Brief:
Can you give these rows again with "page" switched to "screenshot", keeping everything else unchanged and leaving out the pictures?
:: Raw data
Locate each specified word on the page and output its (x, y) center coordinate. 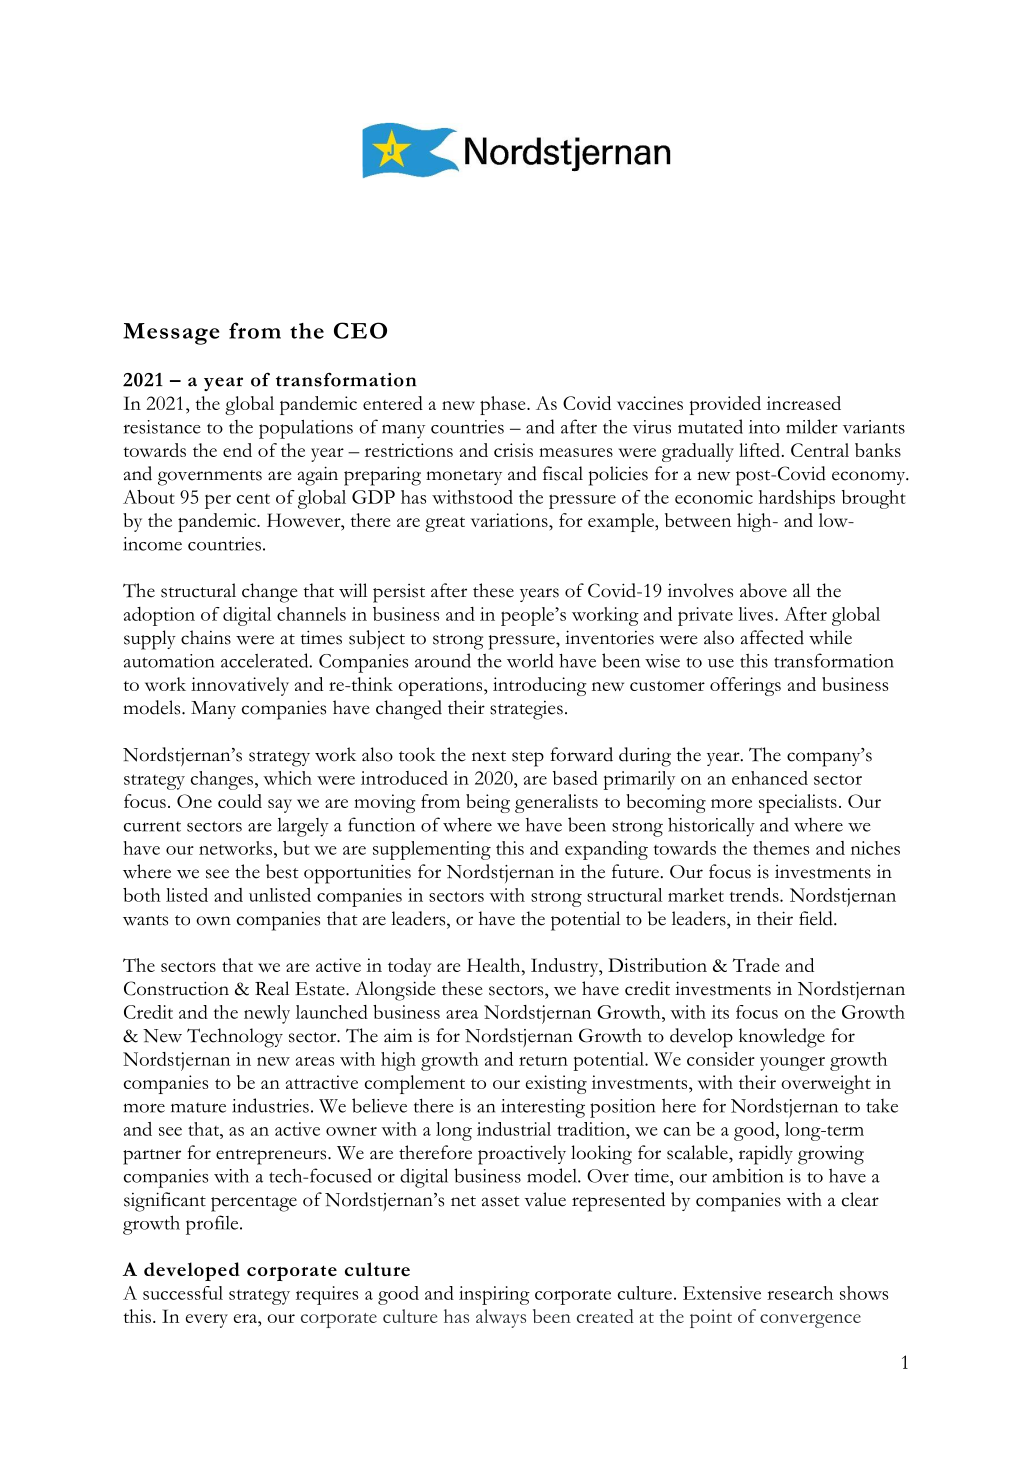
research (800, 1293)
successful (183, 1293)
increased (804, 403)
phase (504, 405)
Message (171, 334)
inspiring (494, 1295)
::::
Written answer:
Locate each specified word on the screenshot and output its (x, y) center coordinate. 
research (800, 1293)
successful (183, 1293)
increased (804, 403)
phase (504, 405)
Message (171, 334)
inspiring (494, 1295)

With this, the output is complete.